Le 5 mars dernier, invités par France 24 pour débattre de la candidature controversée de Bouteflika et du jeu électoral fermé, Sadek Bouguetaya et Hicham Aboud se sont battu comme des chiffonniers. L’animateur était dépassé et a laissé la situation se détériorer. Son émission a tourné à la bagarre de rue et aux algarades stériles et irritantes.

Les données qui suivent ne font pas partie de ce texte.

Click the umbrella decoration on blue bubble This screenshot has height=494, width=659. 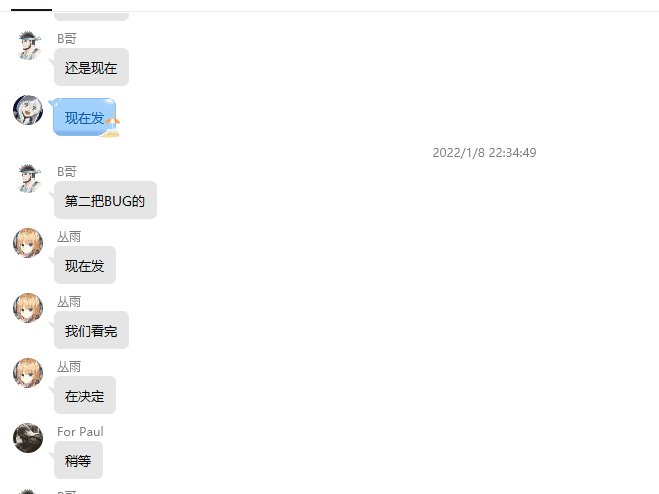pyautogui.click(x=112, y=127)
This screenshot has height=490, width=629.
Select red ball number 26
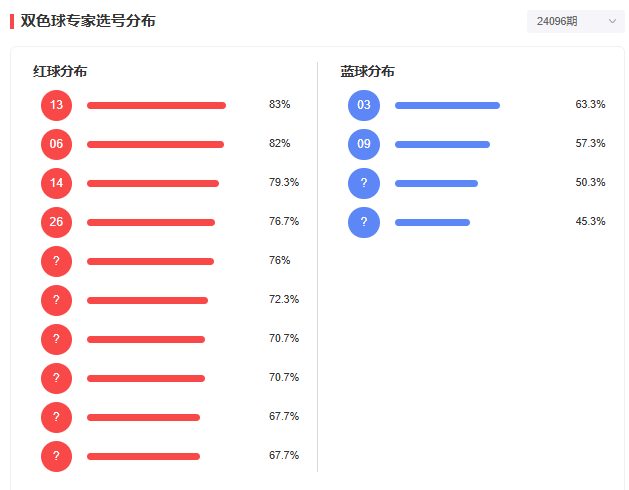tap(57, 222)
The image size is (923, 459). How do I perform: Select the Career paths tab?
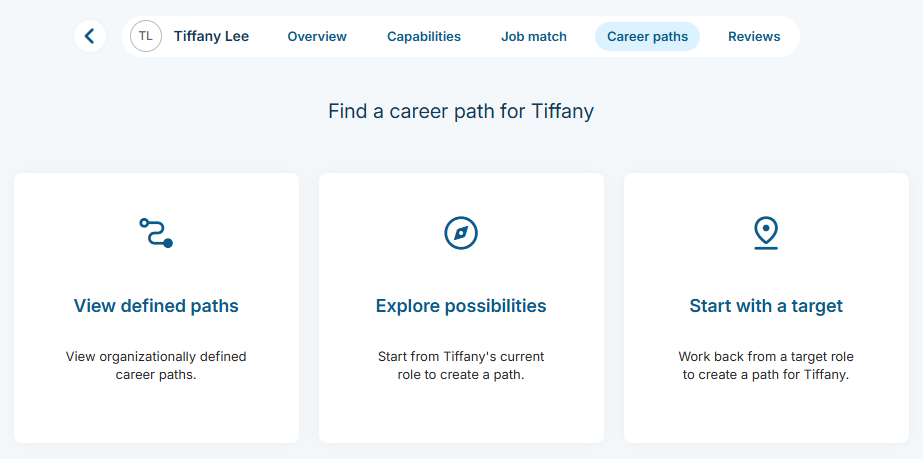pos(647,36)
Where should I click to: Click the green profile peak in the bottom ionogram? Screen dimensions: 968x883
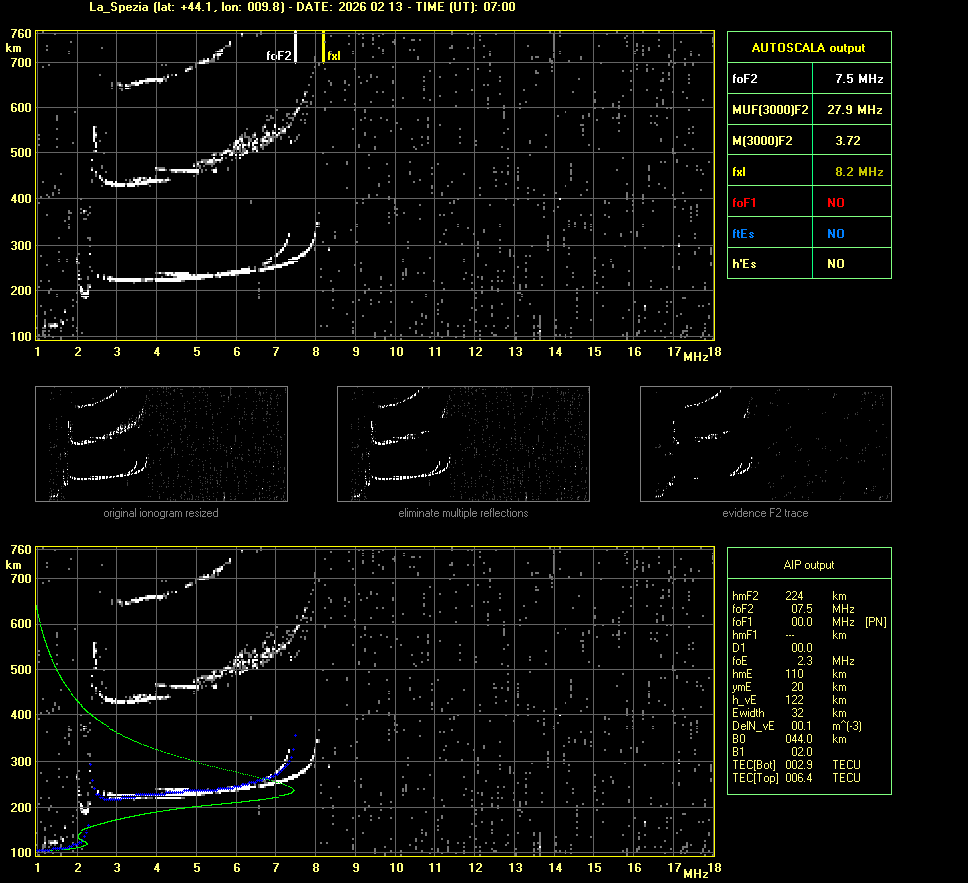tap(293, 790)
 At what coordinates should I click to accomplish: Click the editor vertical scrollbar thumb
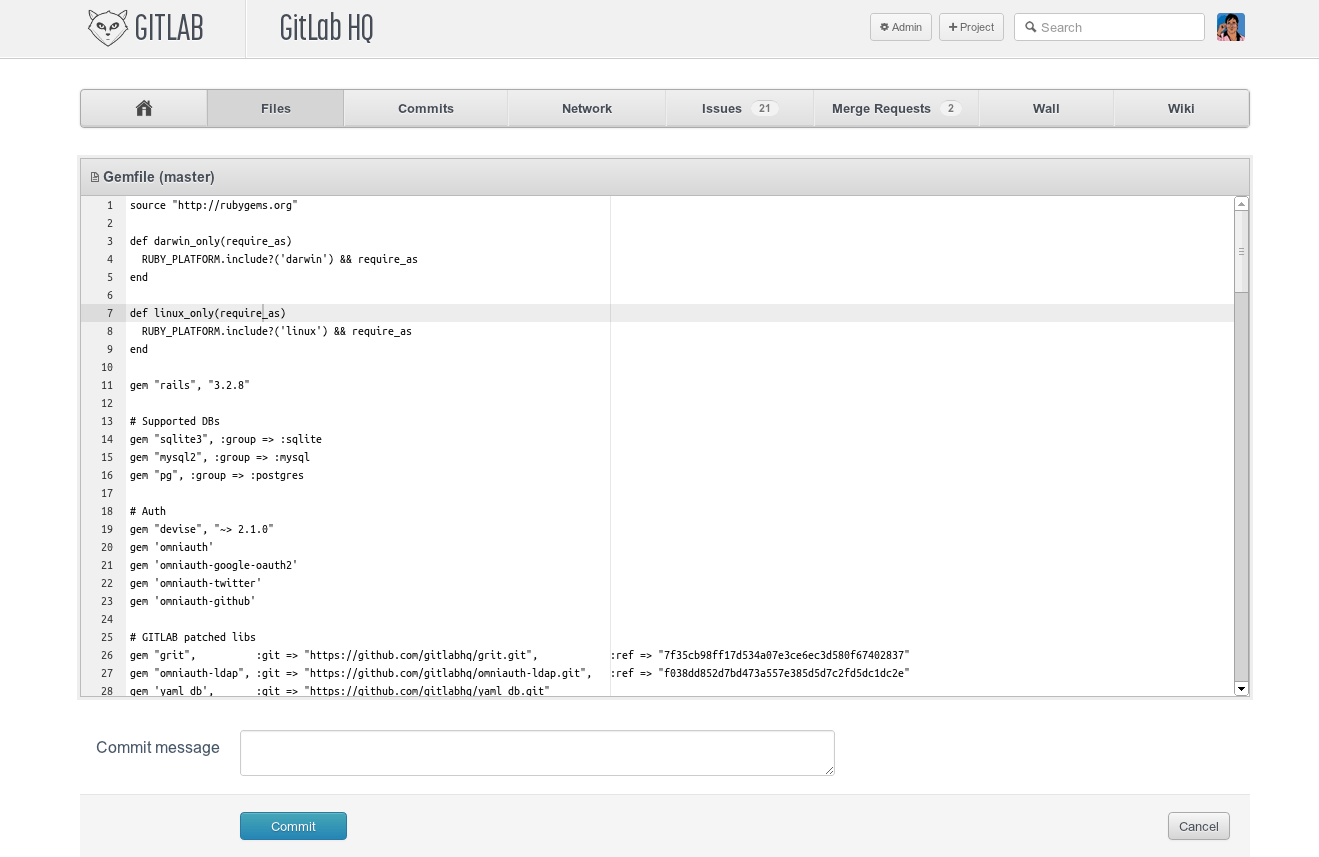point(1241,252)
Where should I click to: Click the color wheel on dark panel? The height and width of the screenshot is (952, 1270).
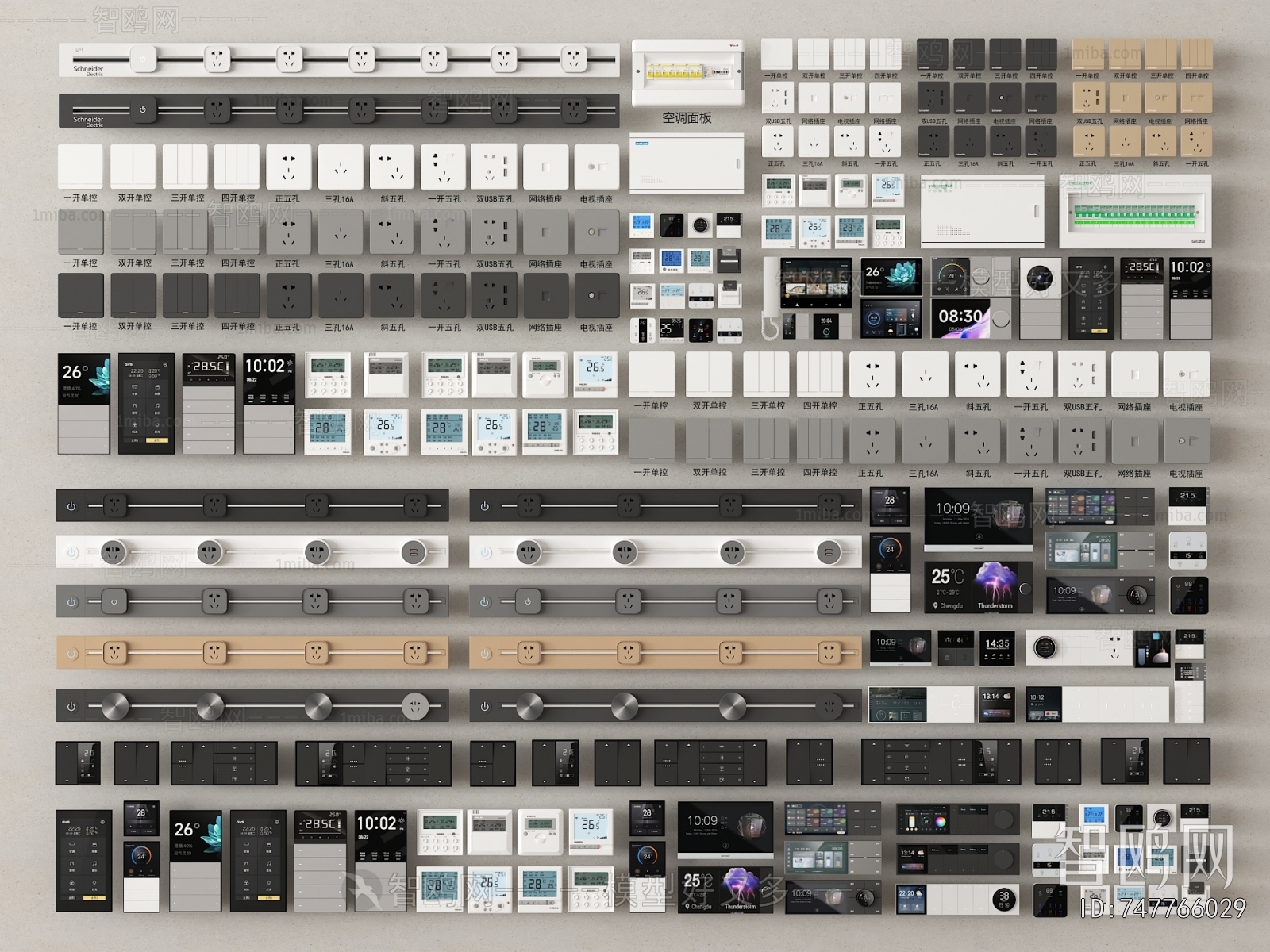[940, 821]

Les deux reîtres, tristes figures de l’Algérie en déroute, ne suscitent pas seulement l’indignation. Ils font penser à un mal plus profond. Ils inspirent l’inquiétude et les temps sombres qui attendent l’Algérie. La virulence des propos, le ton revêche et vindicatif jusqu’à l’insolence, le mépris pour les téléspectateurs, l’inconscience que l’élocution et l’instruction n’ont pas réussit combattre, font de ses deux hommes l’incarnation du mal algérien et du danger qui pèse sur l’Algérie. Les hommes politiques algériens s’entretuent et usent de la violence pour s’accrocher ou s’emparer du pouvoir. Leur violence fait référence et alimente l’imaginaire. Elle se manifeste dans tout et partout. L’arrogance, la barbarie, le mépris pour la vie humaine et les décisions à l’emporte-pièce chez les militaires ne viennent pas du néant. En regardant le spectacle que se sont donné les deux hommes publics devant le monde entier, on se dit que Bouteflika n’a pas apporté la paix ; il a apporté une trêve, une accalmie, mais pas la stabilité. L’alchimie de la violence est restée intacte au tréfonds de notre conscience. Un jour ou un autre il refera surface et rebelote avec les malheurs, les égorgeurs, les tortionnaires, un autre Nezzar, un autre Lamari…  toute la tragédie. Sadek Bouguetaya et Hicham Aboud en sont l’indiscutable preuve.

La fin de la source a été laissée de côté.